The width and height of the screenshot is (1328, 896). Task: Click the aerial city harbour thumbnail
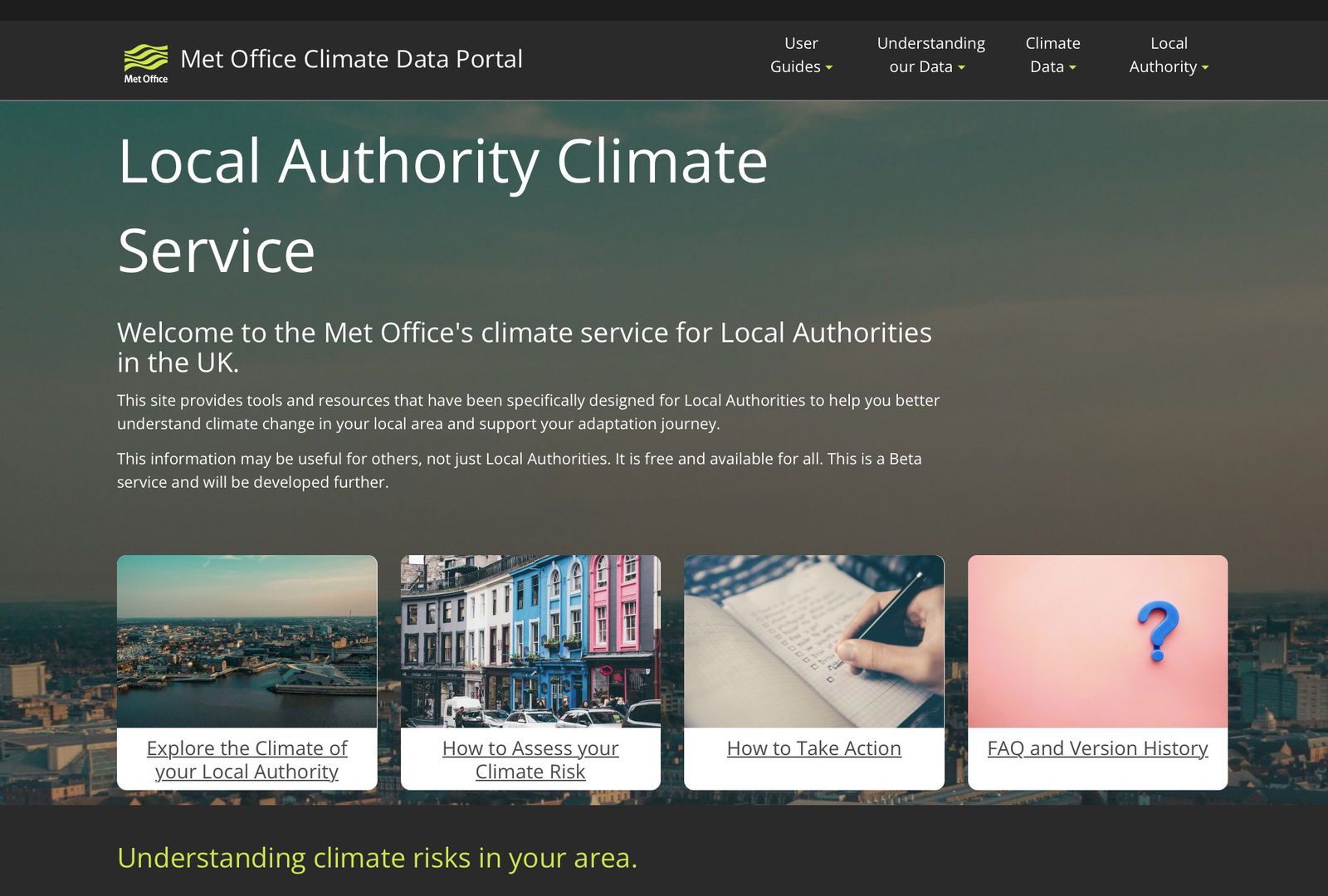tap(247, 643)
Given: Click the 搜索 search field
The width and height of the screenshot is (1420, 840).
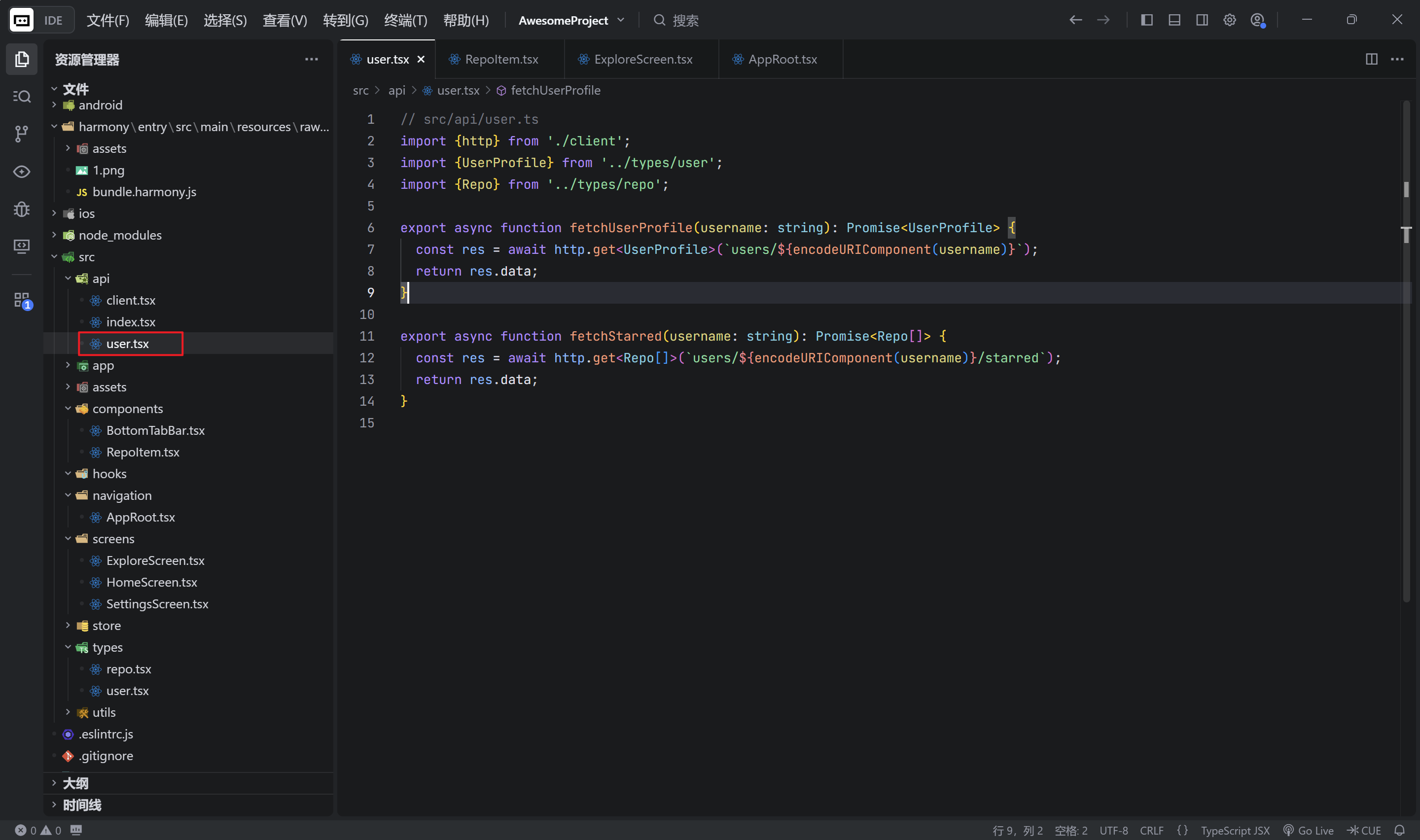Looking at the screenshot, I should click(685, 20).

::::::::::

• [WHAT THE TASK REQUIRES] With the pictures set aside, write out the whole listing exactly.

• [RESPONSE AREA]
The width and height of the screenshot is (1328, 896). Task: Click the aerial city harbour thumbnail
tap(247, 643)
Given: Click the 搜索 search field
The width and height of the screenshot is (1420, 840).
Looking at the screenshot, I should click(685, 20).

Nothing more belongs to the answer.